Top of Exercise material
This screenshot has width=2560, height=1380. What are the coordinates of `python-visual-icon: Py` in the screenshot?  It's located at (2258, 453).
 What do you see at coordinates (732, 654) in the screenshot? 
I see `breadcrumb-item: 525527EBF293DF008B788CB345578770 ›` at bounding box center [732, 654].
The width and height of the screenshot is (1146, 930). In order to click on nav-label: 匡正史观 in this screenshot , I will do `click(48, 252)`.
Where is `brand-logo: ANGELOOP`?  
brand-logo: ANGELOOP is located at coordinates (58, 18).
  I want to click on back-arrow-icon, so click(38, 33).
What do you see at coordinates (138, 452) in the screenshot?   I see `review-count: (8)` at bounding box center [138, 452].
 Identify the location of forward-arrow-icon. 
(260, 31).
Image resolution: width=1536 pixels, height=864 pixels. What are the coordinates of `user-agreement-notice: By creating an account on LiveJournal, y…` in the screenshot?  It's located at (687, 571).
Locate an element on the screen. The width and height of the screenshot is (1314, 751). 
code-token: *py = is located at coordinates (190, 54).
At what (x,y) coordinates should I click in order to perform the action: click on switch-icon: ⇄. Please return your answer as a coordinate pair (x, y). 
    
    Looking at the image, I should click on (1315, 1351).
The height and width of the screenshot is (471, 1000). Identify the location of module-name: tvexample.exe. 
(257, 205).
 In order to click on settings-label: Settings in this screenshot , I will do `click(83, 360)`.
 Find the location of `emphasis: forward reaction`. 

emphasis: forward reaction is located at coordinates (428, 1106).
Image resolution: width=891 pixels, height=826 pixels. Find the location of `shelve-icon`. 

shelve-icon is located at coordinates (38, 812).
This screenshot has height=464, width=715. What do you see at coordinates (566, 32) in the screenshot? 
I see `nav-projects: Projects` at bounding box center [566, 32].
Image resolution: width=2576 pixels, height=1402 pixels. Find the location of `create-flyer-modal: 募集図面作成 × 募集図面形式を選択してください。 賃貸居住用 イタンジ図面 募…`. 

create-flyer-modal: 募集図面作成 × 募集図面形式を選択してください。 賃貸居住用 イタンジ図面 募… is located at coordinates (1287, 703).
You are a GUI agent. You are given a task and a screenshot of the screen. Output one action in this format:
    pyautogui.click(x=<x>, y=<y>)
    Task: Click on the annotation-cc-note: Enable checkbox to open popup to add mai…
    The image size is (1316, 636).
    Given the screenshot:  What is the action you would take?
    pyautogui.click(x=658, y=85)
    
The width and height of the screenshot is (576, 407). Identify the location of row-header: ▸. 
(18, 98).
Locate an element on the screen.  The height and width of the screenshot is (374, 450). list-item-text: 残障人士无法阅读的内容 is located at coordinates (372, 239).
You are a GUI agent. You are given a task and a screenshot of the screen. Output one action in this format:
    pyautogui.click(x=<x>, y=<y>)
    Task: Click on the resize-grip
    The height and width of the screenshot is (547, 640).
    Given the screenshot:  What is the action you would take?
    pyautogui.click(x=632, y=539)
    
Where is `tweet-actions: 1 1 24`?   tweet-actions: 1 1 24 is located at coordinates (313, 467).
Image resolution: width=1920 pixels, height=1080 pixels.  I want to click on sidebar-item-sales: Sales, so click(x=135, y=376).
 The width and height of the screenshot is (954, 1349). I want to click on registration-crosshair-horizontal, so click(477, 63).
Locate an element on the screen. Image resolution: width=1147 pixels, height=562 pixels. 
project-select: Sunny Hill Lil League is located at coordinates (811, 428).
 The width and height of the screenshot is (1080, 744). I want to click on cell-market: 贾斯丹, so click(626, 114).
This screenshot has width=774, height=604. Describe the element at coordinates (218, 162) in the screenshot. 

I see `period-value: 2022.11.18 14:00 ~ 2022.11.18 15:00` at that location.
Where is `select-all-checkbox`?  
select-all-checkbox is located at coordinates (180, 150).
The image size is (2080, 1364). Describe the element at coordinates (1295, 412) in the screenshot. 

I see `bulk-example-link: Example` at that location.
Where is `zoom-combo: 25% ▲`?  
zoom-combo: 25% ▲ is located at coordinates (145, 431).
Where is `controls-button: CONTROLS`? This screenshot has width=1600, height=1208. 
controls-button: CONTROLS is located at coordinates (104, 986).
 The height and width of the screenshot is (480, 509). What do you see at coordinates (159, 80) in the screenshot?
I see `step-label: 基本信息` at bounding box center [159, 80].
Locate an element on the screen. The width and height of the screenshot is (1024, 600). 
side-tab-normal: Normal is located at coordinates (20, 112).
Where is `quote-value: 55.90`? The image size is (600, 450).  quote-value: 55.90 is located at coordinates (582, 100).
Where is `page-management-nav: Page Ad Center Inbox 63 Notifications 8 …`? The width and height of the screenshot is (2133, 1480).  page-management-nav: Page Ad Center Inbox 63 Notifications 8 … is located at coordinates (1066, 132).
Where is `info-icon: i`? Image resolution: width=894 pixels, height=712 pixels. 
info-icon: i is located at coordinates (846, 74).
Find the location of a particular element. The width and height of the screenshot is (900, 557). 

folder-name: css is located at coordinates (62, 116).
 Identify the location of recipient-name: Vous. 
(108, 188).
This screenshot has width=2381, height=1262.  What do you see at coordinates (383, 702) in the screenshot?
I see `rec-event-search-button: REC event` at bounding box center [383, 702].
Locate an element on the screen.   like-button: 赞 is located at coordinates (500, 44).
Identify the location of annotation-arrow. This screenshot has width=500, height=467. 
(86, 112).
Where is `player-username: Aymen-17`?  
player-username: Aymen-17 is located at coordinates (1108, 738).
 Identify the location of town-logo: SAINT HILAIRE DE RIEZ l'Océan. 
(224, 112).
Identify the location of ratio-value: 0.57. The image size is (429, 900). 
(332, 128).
Bottom of Exercise material
What the task requires: Lay out every line of the listing above as a JSON list of strings, one string per line, skipping blank lines.

Response to the task:
[
  "This screenshot has width=2560, height=1380. What are the coordinates of `python-visual-icon: Py` in the screenshot?  It's located at (2258, 453).",
  " What do you see at coordinates (732, 654) in the screenshot? ",
  "I see `breadcrumb-item: 525527EBF293DF008B788CB345578770 ›` at bounding box center [732, 654].",
  "The width and height of the screenshot is (1146, 930). In order to click on nav-label: 匡正史观 in this screenshot , I will do `click(48, 252)`.",
  "Where is `brand-logo: ANGELOOP`?  ",
  "brand-logo: ANGELOOP is located at coordinates (58, 18).",
  "  I want to click on back-arrow-icon, so click(38, 33).",
  "What do you see at coordinates (138, 452) in the screenshot?   I see `review-count: (8)` at bounding box center [138, 452].",
  " Identify the location of forward-arrow-icon. ",
  "(260, 31).",
  "Image resolution: width=1536 pixels, height=864 pixels. What are the coordinates of `user-agreement-notice: By creating an account on LiveJournal, y…` in the screenshot?  It's located at (687, 571).",
  "Locate an element on the screen. The width and height of the screenshot is (1314, 751). ",
  "code-token: *py = is located at coordinates (190, 54).",
  "At what (x,y) coordinates should I click in order to perform the action: click on switch-icon: ⇄. Please return your answer as a coordinate pair (x, y). ",
  "    Looking at the image, I should click on (1315, 1351).",
  "The height and width of the screenshot is (471, 1000). Identify the location of module-name: tvexample.exe. ",
  "(257, 205).",
  " In order to click on settings-label: Settings in this screenshot , I will do `click(83, 360)`.",
  " Find the location of `emphasis: forward reaction`. ",
  "emphasis: forward reaction is located at coordinates (428, 1106).",
  "Image resolution: width=891 pixels, height=826 pixels. Find the location of `shelve-icon`. ",
  "shelve-icon is located at coordinates (38, 812).",
  "This screenshot has height=464, width=715. What do you see at coordinates (566, 32) in the screenshot? ",
  "I see `nav-projects: Projects` at bounding box center [566, 32].",
  "Image resolution: width=2576 pixels, height=1402 pixels. Find the location of `create-flyer-modal: 募集図面作成 × 募集図面形式を選択してください。 賃貸居住用 イタンジ図面 募…`. ",
  "create-flyer-modal: 募集図面作成 × 募集図面形式を選択してください。 賃貸居住用 イタンジ図面 募… is located at coordinates (1287, 703).",
  "You are a GUI agent. You are given a task and a screenshot of the screen. Output one action in this format:",
  "    pyautogui.click(x=<x>, y=<y>)",
  "    Task: Click on the annotation-cc-note: Enable checkbox to open popup to add mai…",
  "    The image size is (1316, 636).",
  "    Given the screenshot:  What is the action you would take?",
  "    pyautogui.click(x=658, y=85)",
  "The width and height of the screenshot is (576, 407). Identify the location of row-header: ▸. ",
  "(18, 98).",
  "Locate an element on the screen.  The height and width of the screenshot is (374, 450). list-item-text: 残障人士无法阅读的内容 is located at coordinates (372, 239).",
  "You are a GUI agent. You are given a task and a screenshot of the screen. Output one action in this format:",
  "    pyautogui.click(x=<x>, y=<y>)",
  "    Task: Click on the resize-grip",
  "    The height and width of the screenshot is (547, 640).",
  "    Given the screenshot:  What is the action you would take?",
  "    pyautogui.click(x=632, y=539)",
  "Where is `tweet-actions: 1 1 24`?   tweet-actions: 1 1 24 is located at coordinates (313, 467).",
  "Image resolution: width=1920 pixels, height=1080 pixels.  I want to click on sidebar-item-sales: Sales, so click(x=135, y=376).",
  " The width and height of the screenshot is (954, 1349). I want to click on registration-crosshair-horizontal, so click(477, 63).",
  "Locate an element on the screen. Image resolution: width=1147 pixels, height=562 pixels. ",
  "project-select: Sunny Hill Lil League is located at coordinates (811, 428).",
  " The width and height of the screenshot is (1080, 744). I want to click on cell-market: 贾斯丹, so click(626, 114).",
  "This screenshot has width=774, height=604. Describe the element at coordinates (218, 162) in the screenshot. ",
  "I see `period-value: 2022.11.18 14:00 ~ 2022.11.18 15:00` at that location.",
  "Where is `select-all-checkbox`?  ",
  "select-all-checkbox is located at coordinates (180, 150).",
  "The image size is (2080, 1364). Describe the element at coordinates (1295, 412) in the screenshot. ",
  "I see `bulk-example-link: Example` at that location.",
  "Where is `zoom-combo: 25% ▲`?  ",
  "zoom-combo: 25% ▲ is located at coordinates (145, 431).",
  "Where is `controls-button: CONTROLS`? This screenshot has width=1600, height=1208. ",
  "controls-button: CONTROLS is located at coordinates (104, 986).",
  " The height and width of the screenshot is (480, 509). What do you see at coordinates (159, 80) in the screenshot?",
  "I see `step-label: 基本信息` at bounding box center [159, 80].",
  "Locate an element on the screen. The width and height of the screenshot is (1024, 600). ",
  "side-tab-normal: Normal is located at coordinates (20, 112).",
  "Where is `quote-value: 55.90`? The image size is (600, 450).  quote-value: 55.90 is located at coordinates (582, 100).",
  "Where is `page-management-nav: Page Ad Center Inbox 63 Notifications 8 …`? The width and height of the screenshot is (2133, 1480).  page-management-nav: Page Ad Center Inbox 63 Notifications 8 … is located at coordinates (1066, 132).",
  "Where is `info-icon: i`? Image resolution: width=894 pixels, height=712 pixels. ",
  "info-icon: i is located at coordinates (846, 74).",
  "Find the location of a particular element. The width and height of the screenshot is (900, 557). ",
  "folder-name: css is located at coordinates (62, 116).",
  " Identify the location of recipient-name: Vous. ",
  "(108, 188).",
  "This screenshot has width=2381, height=1262.  What do you see at coordinates (383, 702) in the screenshot?",
  "I see `rec-event-search-button: REC event` at bounding box center [383, 702].",
  "Locate an element on the screen.   like-button: 赞 is located at coordinates (500, 44).",
  "Identify the location of annotation-arrow. This screenshot has width=500, height=467. ",
  "(86, 112).",
  "Where is `player-username: Aymen-17`?  ",
  "player-username: Aymen-17 is located at coordinates (1108, 738).",
  " Identify the location of town-logo: SAINT HILAIRE DE RIEZ l'Océan. ",
  "(224, 112).",
  "Identify the location of ratio-value: 0.57. The image size is (429, 900). ",
  "(332, 128)."
]